DATASET RECORDS
▬▬▬▬▬▬▬▬▬▬

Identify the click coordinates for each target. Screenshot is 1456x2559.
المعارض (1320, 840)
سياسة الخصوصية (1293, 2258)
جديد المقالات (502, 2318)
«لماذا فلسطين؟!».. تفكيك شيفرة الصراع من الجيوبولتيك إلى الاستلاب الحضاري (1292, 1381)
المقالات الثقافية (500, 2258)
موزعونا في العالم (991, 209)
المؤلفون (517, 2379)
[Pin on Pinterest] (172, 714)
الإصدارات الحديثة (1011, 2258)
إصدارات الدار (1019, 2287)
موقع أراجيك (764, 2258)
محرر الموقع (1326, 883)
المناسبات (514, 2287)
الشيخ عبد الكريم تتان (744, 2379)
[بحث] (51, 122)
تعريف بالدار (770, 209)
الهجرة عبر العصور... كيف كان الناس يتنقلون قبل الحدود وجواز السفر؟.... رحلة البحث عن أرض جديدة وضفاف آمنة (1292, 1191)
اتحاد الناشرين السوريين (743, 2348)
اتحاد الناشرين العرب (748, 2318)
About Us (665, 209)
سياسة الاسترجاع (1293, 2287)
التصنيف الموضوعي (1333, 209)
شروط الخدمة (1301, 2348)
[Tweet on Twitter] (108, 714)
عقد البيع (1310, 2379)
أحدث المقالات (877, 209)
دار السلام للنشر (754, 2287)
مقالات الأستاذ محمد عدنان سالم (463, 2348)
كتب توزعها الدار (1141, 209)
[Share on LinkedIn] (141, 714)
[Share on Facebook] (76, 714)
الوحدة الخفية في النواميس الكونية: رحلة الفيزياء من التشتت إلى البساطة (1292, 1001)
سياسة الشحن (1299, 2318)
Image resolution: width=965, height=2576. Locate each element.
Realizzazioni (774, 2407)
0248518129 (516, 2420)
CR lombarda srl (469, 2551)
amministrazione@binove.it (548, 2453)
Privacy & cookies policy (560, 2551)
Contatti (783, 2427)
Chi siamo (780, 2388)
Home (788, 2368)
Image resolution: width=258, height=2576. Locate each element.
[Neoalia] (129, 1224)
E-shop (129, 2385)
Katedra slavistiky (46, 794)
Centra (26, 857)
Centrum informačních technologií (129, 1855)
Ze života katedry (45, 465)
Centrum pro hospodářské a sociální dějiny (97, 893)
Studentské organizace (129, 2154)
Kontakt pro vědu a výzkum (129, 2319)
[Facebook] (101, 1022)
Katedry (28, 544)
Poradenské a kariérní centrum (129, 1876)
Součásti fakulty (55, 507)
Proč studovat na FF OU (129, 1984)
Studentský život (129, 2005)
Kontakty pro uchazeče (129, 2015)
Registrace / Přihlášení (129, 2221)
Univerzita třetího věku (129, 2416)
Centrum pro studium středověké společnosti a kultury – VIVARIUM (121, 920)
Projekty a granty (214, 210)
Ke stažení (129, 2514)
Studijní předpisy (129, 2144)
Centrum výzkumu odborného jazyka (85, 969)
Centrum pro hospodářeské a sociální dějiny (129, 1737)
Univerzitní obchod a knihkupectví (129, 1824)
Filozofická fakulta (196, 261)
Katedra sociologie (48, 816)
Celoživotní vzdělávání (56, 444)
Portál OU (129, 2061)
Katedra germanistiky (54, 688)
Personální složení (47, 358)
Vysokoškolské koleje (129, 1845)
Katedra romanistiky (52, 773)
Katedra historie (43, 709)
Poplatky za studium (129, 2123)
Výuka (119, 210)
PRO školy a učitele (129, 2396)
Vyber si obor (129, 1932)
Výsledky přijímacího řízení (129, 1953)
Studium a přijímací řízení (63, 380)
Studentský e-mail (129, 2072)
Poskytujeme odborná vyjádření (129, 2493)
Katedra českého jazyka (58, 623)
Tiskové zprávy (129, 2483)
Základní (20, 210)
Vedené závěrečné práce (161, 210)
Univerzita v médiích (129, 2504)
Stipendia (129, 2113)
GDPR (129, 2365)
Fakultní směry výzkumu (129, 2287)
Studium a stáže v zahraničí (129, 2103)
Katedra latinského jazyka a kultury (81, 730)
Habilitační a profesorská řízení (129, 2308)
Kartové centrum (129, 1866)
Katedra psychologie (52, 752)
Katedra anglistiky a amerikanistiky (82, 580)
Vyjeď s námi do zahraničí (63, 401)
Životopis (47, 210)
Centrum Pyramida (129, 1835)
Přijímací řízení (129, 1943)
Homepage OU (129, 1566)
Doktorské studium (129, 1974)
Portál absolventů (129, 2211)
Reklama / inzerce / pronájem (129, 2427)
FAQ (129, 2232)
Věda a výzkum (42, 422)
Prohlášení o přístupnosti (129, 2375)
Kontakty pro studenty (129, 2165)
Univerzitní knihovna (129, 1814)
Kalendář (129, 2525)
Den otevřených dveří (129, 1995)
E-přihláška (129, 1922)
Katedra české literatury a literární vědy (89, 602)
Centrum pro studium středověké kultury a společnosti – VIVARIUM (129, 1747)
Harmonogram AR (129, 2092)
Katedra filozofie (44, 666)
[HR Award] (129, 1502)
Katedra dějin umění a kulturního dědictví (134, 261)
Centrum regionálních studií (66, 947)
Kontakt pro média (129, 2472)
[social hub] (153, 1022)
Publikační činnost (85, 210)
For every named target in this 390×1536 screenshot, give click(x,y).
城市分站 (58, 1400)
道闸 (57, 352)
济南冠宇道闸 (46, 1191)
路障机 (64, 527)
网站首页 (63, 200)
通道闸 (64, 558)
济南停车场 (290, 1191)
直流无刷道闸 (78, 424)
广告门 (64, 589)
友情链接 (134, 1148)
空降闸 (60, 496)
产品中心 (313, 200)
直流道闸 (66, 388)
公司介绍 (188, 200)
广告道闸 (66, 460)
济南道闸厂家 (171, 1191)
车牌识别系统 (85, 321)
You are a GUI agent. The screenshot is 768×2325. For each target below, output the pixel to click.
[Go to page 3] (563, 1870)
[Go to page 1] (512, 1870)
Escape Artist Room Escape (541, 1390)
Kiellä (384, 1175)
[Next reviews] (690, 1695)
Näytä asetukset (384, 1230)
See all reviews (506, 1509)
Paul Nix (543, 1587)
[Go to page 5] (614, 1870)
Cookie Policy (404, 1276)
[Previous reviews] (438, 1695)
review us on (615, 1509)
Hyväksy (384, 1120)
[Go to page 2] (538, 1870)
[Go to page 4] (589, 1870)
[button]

▬▬▬▬▬▬▬▬▬▬

Please, starting with the first line of the material above, write out each line exactly and finish on the line that includes "موقع أراجيك (764, 2258)".

Identify the click coordinates for each target. Screenshot is 1456x2559.
المعارض (1320, 840)
سياسة الخصوصية (1293, 2258)
جديد المقالات (502, 2318)
«لماذا فلسطين؟!».. تفكيك شيفرة الصراع من الجيوبولتيك إلى الاستلاب الحضاري (1292, 1381)
المقالات الثقافية (500, 2258)
موزعونا في العالم (991, 209)
المؤلفون (517, 2379)
[Pin on Pinterest] (172, 714)
الإصدارات الحديثة (1011, 2258)
إصدارات الدار (1019, 2287)
موقع أراجيك (764, 2258)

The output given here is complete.